Records shown
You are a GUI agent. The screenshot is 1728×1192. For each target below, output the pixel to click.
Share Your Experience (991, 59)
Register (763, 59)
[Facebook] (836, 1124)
==
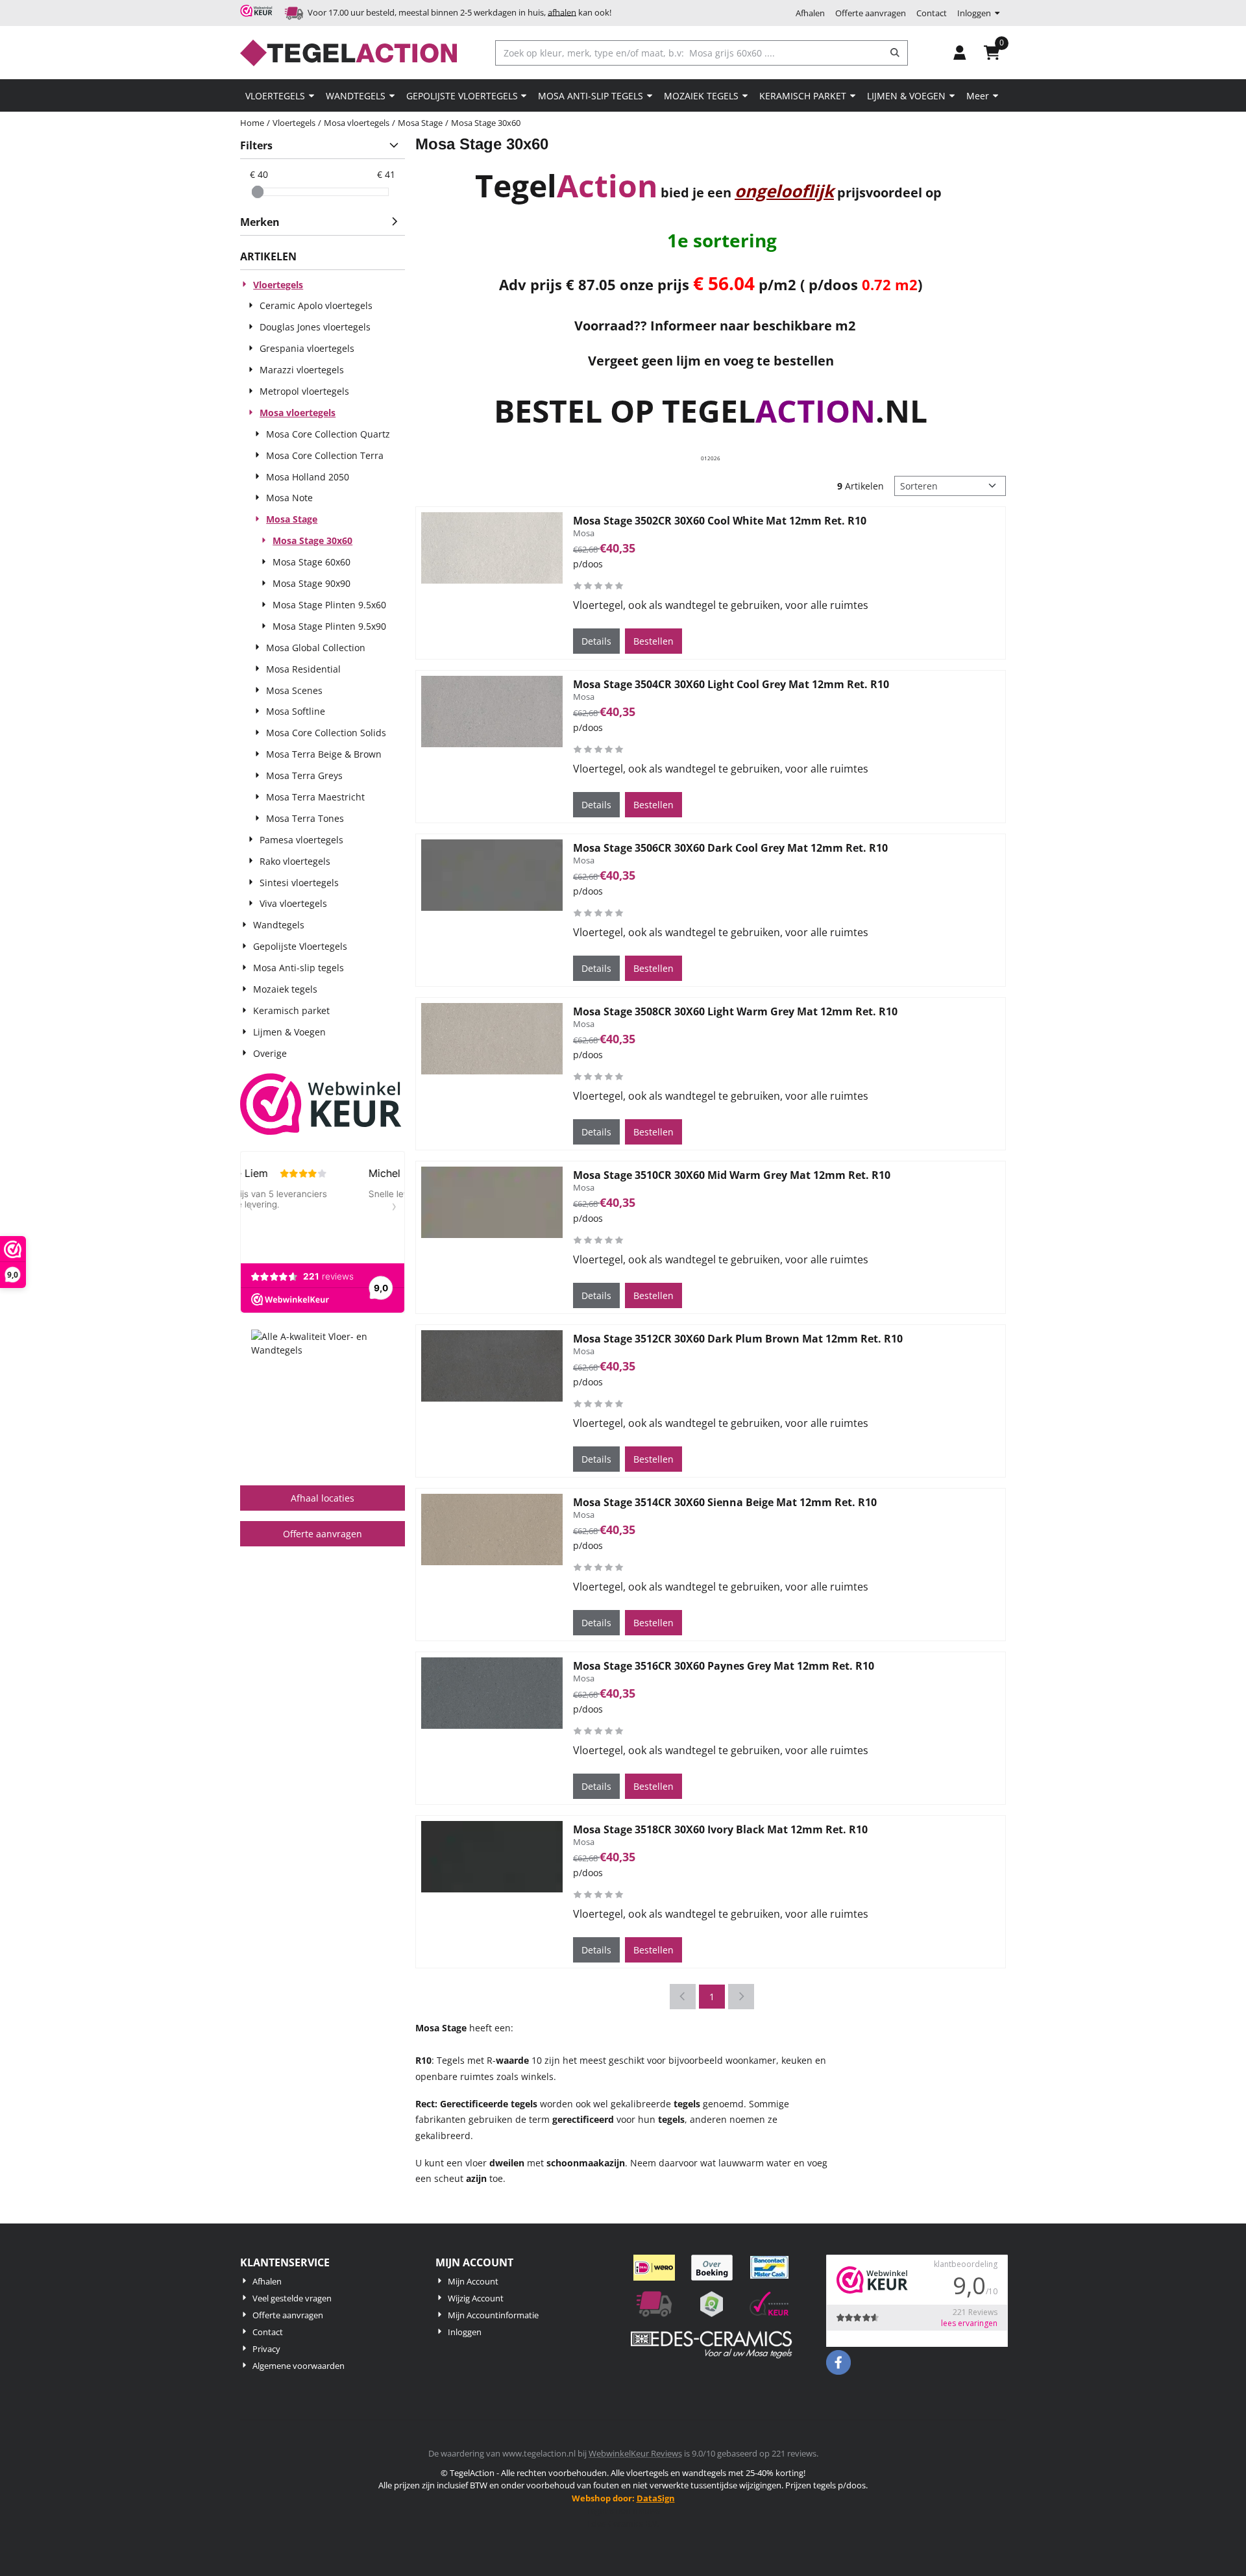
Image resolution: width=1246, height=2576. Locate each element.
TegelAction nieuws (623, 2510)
--
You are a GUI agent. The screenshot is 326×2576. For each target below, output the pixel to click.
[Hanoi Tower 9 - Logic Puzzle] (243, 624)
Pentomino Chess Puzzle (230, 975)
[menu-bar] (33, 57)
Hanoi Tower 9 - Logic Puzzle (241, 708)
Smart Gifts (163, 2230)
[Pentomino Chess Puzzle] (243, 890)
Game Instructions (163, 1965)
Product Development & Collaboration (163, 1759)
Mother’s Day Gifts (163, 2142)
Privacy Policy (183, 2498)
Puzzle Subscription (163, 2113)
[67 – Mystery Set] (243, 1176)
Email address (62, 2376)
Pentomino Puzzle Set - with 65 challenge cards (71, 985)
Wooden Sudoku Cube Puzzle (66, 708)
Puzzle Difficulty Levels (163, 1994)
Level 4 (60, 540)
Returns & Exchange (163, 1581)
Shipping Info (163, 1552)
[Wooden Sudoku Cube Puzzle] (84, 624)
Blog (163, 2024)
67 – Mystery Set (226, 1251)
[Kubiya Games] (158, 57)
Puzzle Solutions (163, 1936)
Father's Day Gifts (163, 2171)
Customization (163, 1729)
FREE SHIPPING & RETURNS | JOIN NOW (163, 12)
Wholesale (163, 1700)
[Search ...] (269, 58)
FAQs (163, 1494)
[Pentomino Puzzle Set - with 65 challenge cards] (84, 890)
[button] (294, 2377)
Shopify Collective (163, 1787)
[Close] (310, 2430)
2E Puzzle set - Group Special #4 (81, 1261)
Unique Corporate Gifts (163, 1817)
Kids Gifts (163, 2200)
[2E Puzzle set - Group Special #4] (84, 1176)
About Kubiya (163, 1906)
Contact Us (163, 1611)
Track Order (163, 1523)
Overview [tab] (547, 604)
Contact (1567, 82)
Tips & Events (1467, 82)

Exercise objective
Which lines of the records above hold the word "Group"? Copy each one out.

Answer area
2E Puzzle set - Group Special #4 (81, 1261)
[2E Puzzle set - Group Special #4] (84, 1176)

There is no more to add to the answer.